-- TASK ITEM --
Locate, in the data below, the line that contains "Jump to Hungarian ducats in contents" and the line that contains "Remove the nest"; reproduce exactly those two lines and every line between them, nothing more.

Segment Start: RECORDS SUPPLIED

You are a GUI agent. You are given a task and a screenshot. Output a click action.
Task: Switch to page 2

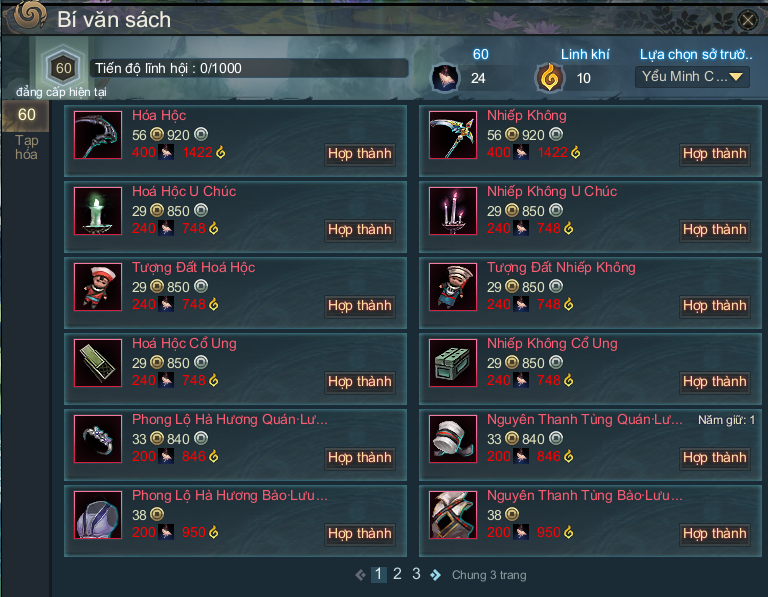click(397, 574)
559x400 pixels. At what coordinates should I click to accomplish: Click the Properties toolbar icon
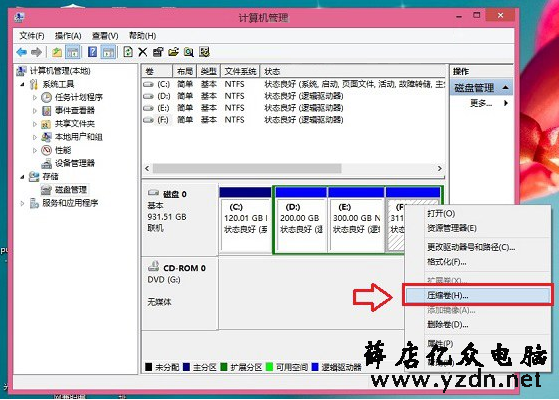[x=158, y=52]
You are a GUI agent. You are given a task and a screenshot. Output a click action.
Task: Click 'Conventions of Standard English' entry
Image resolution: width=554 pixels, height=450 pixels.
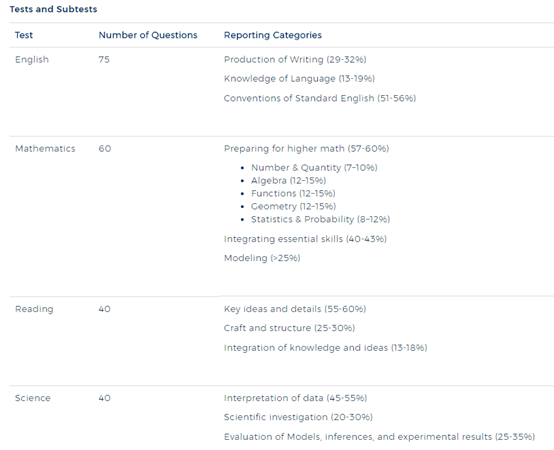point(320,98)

Segment End: RECORDS SUPPLIED
Segment Start: RECORDS SUPPLIED

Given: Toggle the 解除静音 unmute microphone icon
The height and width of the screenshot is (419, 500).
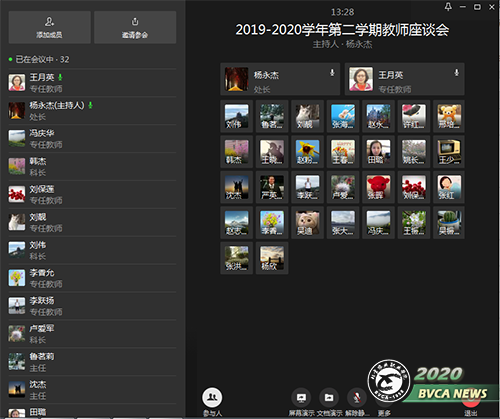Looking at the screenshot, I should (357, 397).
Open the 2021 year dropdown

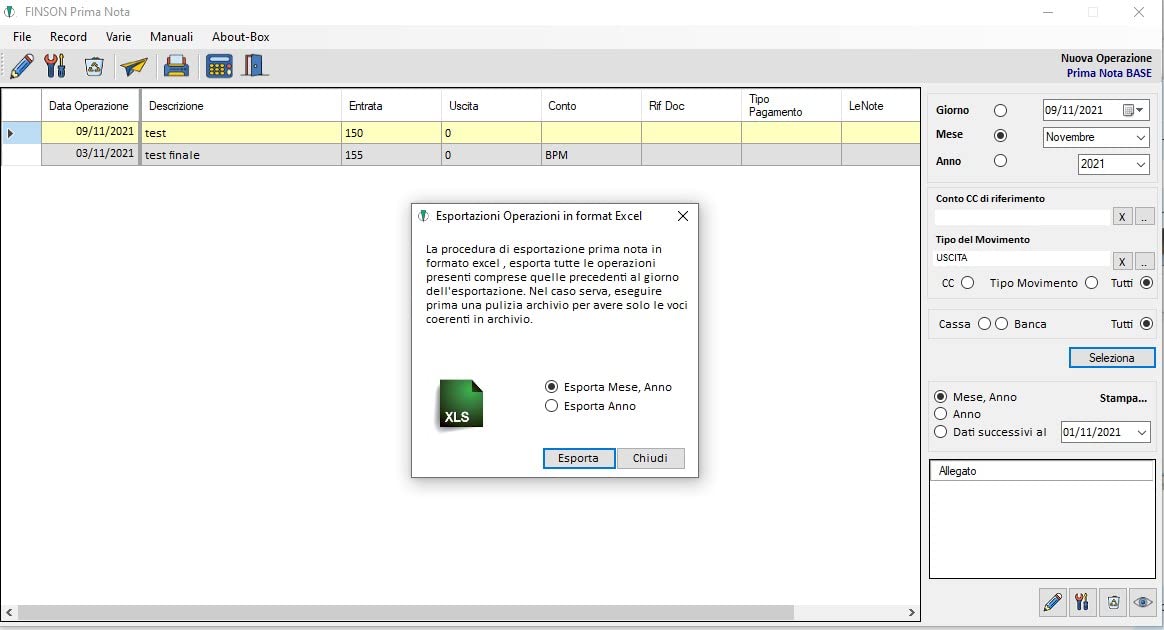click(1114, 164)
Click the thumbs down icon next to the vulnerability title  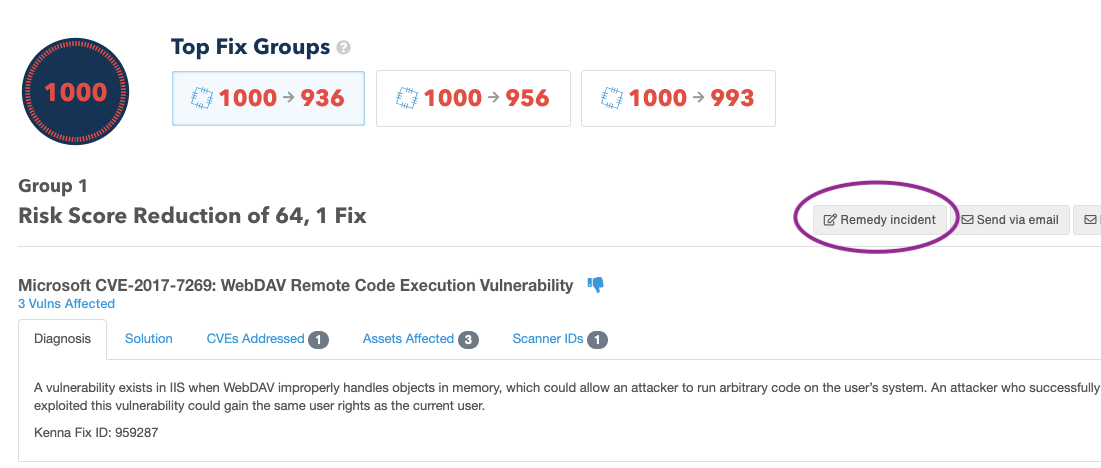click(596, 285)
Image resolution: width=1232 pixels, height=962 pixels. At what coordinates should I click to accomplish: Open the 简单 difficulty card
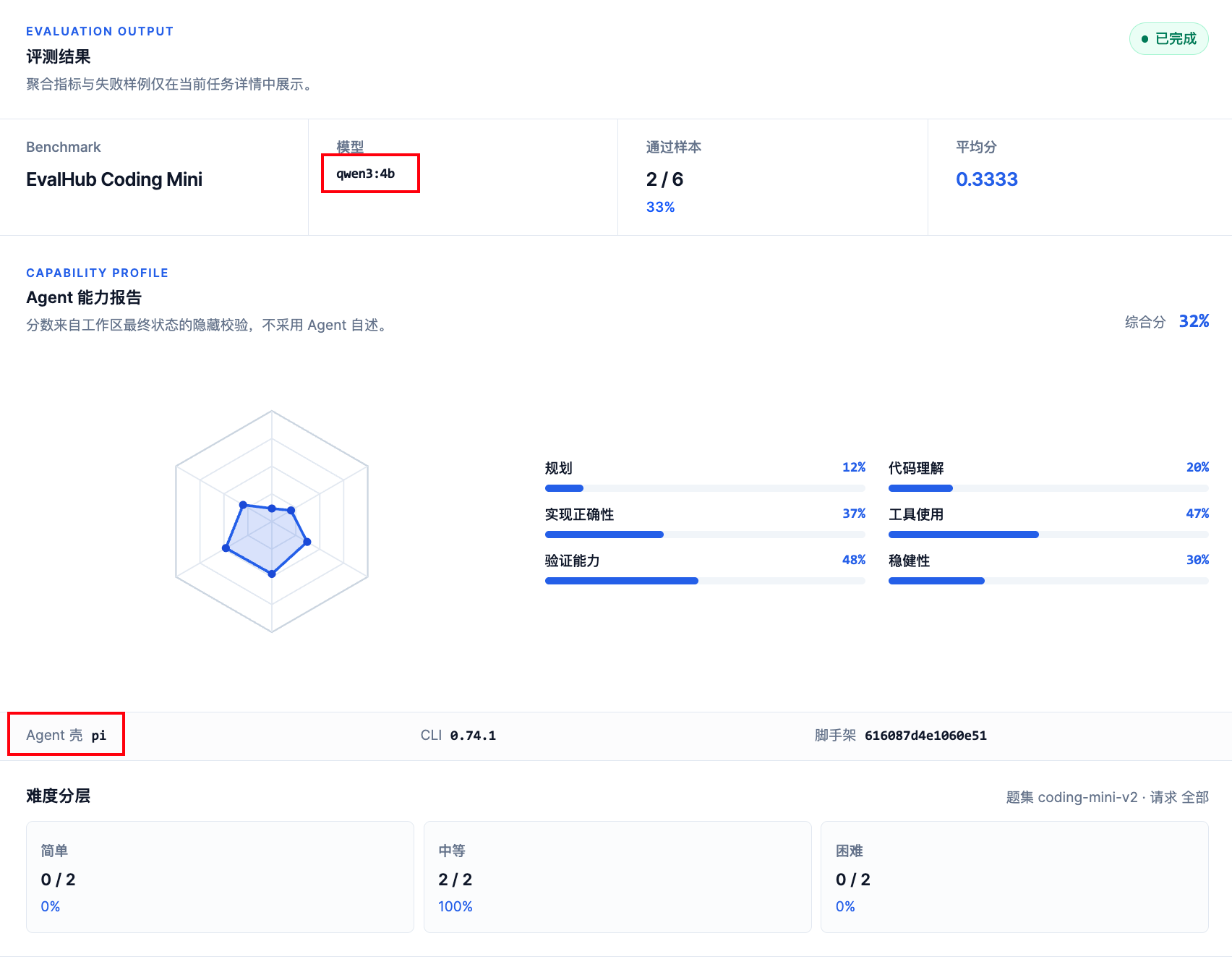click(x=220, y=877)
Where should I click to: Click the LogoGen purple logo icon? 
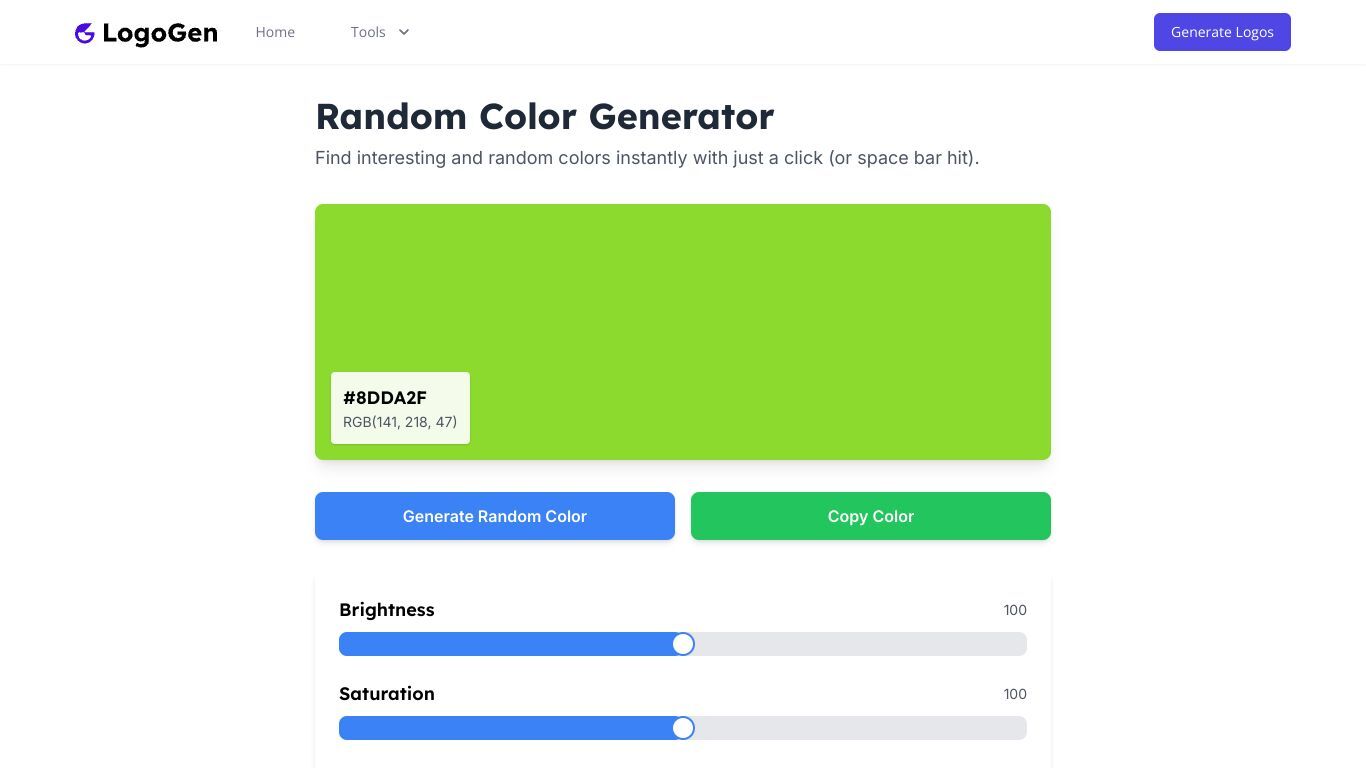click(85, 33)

Segment End: RECORDS SUPPLIED
Segment Start: RECORDS SUPPLIED

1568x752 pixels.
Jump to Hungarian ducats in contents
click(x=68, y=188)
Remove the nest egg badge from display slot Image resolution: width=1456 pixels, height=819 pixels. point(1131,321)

Segment End: RECORDS SUPPLIED

-- WRITTEN ANSWER --
Jump to Hungarian ducats in contents
click(x=68, y=188)
Remove the nest egg badge from display slot Image resolution: width=1456 pixels, height=819 pixels. point(1131,321)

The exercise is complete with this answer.